### Seçilmiş Metin

Cumhuriyet, Türkiye’nin Alfabesidir...
Pazartesi, Mayıs 07, 2012
Cumhuriyet gazetesi bir yaşına daha giriyor. Türkiye’de ve dünyada medyanın gücünün, işlevinin olağanüstü
dalgalanmalar yaşadığı bir ortamda Cumhuriyet, yaşam zenginliğine bir yıl daha katıyor.
Böylesi dalgalanma ortamlarından en çok etkilenen fikir gazeteleridir. Belli bir çizgileri olur, her döneme göre eğilmezler.
Bu anlamda Cumhuriyet, Türkiye’nin alfabesidir.
Yeryüzünde 2 bin kadarı aktif olarak kullanılan 6 binin üzerinde dil var. Bu dillerin yazıldığı alfabe çeşidi ise iki haneli rakamları geçmez.
Cumhuriyet, günümüzde giderek çeşitlenen iletişim yelpazesinin yazılış şeklidir. Yıllar içinde yerleşen sloganı “Cumhuriyet sadece gazete verir” hâlâ unutulmamışsa nedenini burada aramak gerekir.

######

**Yazılı Görev 1**
Cumhuriyet gazetesi üzerine yazıya göre, gazetenin yıllar içinde yerleşen sloganı nedir?
**Yazılı Görev 2**
Cumhuriyet gazetesi üzerine yazıyı kaldığı yerden sürdürünüz.
Ardından gelen satırlar, Cumhuriyet gazetesi üzerine yazıdan ayrı bir malzemedir.

### Veri Satırları

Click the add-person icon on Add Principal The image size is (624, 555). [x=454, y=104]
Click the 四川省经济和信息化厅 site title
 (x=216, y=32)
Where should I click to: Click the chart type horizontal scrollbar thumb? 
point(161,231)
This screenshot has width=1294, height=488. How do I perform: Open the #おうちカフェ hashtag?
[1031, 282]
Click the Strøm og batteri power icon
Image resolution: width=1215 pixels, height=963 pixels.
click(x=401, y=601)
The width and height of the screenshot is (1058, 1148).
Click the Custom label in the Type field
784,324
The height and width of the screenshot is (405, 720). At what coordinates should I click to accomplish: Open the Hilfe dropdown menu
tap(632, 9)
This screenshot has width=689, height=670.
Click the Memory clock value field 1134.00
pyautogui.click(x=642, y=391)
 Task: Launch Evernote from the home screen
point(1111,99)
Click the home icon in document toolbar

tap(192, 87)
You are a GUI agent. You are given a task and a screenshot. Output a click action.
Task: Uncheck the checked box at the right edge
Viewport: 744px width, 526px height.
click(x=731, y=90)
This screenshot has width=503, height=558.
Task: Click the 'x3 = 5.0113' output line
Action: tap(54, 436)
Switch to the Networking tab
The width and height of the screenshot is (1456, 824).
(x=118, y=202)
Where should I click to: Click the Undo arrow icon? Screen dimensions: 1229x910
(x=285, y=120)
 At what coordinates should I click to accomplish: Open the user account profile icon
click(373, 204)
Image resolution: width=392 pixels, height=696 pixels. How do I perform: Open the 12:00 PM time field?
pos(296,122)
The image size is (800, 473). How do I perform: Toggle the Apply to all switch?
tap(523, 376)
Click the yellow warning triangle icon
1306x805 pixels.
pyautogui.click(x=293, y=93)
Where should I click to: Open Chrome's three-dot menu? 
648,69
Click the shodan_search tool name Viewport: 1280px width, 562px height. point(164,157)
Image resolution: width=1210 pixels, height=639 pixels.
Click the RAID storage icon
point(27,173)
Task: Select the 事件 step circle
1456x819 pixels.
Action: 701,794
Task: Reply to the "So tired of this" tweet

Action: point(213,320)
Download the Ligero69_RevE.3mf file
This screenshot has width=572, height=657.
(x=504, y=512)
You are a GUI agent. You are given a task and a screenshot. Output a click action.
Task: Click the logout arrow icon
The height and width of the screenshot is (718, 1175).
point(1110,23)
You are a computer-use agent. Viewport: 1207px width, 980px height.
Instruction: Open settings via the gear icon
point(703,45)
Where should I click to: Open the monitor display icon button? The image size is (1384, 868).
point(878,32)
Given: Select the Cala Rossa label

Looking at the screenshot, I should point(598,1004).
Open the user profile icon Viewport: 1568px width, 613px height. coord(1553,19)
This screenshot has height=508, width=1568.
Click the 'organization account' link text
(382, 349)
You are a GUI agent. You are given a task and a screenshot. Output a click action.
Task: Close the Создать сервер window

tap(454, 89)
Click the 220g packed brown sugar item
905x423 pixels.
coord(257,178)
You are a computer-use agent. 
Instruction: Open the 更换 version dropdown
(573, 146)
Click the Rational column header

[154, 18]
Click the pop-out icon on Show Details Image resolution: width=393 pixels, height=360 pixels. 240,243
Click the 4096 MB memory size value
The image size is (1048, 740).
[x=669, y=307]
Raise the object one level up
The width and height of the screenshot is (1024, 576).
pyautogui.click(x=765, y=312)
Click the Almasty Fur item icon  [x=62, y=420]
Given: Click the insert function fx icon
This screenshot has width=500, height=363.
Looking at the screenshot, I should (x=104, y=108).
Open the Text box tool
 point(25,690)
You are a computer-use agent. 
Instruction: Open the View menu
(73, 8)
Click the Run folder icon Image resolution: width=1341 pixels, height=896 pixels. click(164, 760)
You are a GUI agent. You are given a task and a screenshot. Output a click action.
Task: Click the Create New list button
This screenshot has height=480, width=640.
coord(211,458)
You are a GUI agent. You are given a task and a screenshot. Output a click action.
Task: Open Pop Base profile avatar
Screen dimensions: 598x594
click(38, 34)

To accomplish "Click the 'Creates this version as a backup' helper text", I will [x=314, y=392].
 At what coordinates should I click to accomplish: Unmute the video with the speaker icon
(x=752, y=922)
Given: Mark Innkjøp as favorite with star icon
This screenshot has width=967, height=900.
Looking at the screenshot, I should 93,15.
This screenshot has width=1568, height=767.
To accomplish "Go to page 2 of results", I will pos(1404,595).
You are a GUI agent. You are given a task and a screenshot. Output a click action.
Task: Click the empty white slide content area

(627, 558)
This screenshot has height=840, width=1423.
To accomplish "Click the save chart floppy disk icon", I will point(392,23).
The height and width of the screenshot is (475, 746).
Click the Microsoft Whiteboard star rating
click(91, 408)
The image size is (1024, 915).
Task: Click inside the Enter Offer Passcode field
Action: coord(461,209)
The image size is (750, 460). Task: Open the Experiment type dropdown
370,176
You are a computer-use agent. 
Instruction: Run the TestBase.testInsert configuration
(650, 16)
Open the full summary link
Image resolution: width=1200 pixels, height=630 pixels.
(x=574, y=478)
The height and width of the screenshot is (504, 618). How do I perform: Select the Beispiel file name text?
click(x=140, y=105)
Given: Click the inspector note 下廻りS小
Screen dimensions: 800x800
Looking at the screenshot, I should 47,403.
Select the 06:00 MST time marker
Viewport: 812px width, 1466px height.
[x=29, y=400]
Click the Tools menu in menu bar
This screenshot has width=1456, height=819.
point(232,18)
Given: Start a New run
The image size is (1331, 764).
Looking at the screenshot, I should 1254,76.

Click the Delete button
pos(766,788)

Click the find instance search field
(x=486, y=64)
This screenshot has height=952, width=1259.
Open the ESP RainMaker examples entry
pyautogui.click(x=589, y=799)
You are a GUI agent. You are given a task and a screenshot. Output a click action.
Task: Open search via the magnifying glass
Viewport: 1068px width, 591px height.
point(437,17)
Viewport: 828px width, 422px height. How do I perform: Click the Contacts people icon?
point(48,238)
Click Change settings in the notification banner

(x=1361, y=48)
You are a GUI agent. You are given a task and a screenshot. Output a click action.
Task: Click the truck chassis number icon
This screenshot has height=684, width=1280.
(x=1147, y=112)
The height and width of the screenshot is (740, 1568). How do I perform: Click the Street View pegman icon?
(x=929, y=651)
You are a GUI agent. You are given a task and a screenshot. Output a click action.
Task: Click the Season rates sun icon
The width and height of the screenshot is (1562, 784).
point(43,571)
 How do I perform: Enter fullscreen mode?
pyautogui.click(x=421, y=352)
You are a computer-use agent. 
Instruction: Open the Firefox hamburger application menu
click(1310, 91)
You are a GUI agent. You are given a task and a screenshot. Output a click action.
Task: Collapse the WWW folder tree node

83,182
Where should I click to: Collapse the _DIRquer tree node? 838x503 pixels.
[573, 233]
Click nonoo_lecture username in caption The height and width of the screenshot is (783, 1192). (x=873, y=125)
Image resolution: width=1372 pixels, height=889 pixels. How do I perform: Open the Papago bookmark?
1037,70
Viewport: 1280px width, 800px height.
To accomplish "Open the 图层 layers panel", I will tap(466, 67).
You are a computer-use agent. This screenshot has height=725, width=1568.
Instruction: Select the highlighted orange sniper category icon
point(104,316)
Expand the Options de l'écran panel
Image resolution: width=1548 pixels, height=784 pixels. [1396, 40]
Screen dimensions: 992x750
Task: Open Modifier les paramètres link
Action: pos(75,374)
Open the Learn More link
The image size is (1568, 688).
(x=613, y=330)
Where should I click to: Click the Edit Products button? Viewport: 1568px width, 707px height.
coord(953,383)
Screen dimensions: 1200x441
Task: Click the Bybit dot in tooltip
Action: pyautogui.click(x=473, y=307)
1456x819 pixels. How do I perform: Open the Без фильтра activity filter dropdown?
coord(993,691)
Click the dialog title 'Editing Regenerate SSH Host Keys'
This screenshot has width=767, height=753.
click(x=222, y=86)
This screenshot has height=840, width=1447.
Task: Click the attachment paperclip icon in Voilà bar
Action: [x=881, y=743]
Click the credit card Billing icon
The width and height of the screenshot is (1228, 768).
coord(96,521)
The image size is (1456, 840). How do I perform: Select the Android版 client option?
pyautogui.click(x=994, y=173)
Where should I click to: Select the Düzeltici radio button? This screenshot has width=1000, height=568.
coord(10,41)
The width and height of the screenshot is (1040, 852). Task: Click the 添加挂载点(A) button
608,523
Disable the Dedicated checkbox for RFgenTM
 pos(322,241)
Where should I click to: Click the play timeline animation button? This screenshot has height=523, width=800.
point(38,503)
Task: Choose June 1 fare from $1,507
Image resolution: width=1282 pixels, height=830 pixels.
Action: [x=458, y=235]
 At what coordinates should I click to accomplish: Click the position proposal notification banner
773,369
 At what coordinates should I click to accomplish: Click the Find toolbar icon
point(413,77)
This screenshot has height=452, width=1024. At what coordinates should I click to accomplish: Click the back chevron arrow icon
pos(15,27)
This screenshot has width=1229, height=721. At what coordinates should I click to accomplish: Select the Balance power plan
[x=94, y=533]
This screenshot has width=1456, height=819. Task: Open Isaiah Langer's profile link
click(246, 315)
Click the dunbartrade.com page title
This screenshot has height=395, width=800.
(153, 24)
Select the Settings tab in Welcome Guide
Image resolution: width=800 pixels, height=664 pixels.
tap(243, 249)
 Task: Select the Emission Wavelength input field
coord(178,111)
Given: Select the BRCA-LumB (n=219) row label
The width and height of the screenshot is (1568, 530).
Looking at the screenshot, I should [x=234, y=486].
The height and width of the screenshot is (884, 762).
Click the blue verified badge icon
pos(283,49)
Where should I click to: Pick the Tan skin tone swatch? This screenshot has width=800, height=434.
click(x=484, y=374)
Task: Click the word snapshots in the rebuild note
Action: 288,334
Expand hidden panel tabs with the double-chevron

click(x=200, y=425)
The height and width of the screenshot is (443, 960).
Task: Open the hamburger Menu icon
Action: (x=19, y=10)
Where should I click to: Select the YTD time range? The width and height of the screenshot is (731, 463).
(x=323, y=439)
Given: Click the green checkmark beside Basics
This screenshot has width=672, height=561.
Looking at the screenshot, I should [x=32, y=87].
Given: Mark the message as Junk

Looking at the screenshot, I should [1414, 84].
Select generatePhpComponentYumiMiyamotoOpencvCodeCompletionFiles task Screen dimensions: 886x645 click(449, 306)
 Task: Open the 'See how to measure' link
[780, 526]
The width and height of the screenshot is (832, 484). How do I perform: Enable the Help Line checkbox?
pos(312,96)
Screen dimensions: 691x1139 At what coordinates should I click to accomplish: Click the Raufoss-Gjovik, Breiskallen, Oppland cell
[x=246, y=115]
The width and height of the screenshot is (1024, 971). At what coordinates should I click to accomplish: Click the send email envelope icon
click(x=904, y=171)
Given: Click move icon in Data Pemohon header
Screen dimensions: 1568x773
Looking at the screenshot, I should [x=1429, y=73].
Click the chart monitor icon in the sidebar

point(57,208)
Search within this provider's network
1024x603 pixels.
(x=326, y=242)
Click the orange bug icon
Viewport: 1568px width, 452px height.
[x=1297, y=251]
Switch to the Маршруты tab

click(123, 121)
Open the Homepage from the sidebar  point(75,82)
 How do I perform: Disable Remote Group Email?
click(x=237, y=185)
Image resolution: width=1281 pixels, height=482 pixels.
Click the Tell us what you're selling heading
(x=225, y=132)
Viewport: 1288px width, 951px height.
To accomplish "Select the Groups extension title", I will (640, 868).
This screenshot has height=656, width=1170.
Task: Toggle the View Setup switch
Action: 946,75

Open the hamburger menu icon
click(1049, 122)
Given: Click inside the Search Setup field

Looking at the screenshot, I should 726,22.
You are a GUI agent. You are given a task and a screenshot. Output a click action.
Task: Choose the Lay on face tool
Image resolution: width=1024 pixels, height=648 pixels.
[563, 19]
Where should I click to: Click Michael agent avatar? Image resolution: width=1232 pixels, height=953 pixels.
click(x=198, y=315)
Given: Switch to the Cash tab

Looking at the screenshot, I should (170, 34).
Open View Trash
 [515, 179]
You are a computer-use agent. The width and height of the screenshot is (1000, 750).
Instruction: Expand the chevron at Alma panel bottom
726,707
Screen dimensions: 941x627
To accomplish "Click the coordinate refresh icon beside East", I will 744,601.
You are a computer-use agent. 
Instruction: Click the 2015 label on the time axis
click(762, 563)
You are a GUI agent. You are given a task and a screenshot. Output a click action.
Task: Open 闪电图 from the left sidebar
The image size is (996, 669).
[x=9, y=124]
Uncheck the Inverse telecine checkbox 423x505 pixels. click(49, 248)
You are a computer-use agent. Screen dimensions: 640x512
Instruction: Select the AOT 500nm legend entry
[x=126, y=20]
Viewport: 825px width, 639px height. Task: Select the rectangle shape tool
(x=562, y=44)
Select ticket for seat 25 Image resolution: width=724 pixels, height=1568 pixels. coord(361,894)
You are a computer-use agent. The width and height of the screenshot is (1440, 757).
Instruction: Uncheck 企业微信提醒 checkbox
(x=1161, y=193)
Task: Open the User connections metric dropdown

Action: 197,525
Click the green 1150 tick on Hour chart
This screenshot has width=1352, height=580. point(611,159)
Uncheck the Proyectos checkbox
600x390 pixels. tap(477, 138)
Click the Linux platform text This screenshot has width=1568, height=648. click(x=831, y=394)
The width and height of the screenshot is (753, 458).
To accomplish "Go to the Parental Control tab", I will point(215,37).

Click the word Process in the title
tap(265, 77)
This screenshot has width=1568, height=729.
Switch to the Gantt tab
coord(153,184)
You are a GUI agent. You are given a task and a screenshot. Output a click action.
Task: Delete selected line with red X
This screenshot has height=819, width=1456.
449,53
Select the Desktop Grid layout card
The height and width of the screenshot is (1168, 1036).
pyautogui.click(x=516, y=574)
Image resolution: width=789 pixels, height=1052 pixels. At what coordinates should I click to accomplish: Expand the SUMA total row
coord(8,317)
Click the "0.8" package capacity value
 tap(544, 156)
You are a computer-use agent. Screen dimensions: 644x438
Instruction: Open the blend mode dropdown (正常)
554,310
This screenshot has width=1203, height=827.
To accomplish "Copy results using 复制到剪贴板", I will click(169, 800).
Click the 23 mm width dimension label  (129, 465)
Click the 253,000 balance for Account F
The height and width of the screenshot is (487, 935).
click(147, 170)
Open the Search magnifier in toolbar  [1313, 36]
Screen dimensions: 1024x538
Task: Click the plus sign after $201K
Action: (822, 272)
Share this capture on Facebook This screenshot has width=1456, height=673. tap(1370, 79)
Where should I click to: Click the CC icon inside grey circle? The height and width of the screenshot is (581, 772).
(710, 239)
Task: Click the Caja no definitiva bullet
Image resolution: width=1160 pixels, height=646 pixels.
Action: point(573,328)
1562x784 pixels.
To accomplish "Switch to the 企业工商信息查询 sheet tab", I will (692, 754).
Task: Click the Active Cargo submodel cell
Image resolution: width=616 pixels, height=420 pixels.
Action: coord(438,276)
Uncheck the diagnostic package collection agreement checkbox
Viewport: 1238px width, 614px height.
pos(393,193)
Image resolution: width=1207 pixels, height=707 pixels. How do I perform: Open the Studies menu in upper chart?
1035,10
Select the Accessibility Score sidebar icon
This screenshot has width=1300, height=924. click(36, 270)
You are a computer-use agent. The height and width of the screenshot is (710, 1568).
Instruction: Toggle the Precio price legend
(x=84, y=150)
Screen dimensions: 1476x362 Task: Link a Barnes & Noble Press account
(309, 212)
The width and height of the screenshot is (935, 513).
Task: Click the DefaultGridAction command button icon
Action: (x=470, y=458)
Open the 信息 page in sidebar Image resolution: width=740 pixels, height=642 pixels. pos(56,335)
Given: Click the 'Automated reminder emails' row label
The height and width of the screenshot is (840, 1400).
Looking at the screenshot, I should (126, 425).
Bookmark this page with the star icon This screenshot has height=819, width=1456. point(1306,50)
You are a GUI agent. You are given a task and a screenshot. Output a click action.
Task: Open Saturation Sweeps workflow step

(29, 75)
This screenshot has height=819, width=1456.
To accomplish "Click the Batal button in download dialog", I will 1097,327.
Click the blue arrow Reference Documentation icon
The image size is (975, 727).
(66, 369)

######

**Görev Yanıtı 1**
“Cumhuriyet sadece gazete verir.”

**Görev Yanıtı 2**
1990’lı yıllarda Cumhuriyet’i tanımlarken, kendi içimizde, “Babıâli’de bir ada gibi kaldık” derdik. Şimdi Babıâli’nin ne kendisi kaldı ne tanımı. Genleriyle oynanmış, bambaşka bir medya ortamındayız.
Cumhuriyet böyle bir başkalaşma ortamında hem kimliğini korumak hem de bu kimliği militanca, ödün vermeden savunmak ve haklılığını haykırmak göreviyle karşı karşıya.
***
Gücü parayla ölçenlere Cumhuriyet’i anlatmak gerekirse şöyle diyebiliriz:
Cumhuriyet’in güç kaynaklarından biri parasızlığıdır.
Gazetenin tarihi ile birlikte değerlendirildiğinde Cumhuriyet isteseydi büyük maddi olanaklara kavuşabilirdi. Ancak gazetecilik dışında başka hiçbir hedef gütmedi.
Bu, büyük bir zenginlik.
Bazen uzun akşam sohbetlerinde İlhan Abi’ye sorardım:
“Abi, göğsümüzü gere gere Cumhuriyet sadece gazetedir demek gerçekten çok güzel. Bu kimliğimize hiç halel getirmeden mürekkep kokan işler yapsak, daha güçlü gazetecilik yapmaz mıyız, daha güçlü olmaz mıyız?”
Konu çatallanırdı. İlhan Abi iş dünyasının acımasız koşullarını anlatırdı. Ben de takılırdım:
“Abi biz mürekkep yaladık, başka bir şey yalayamayız... Sadece mürekkep kokan işler diyorum ben...”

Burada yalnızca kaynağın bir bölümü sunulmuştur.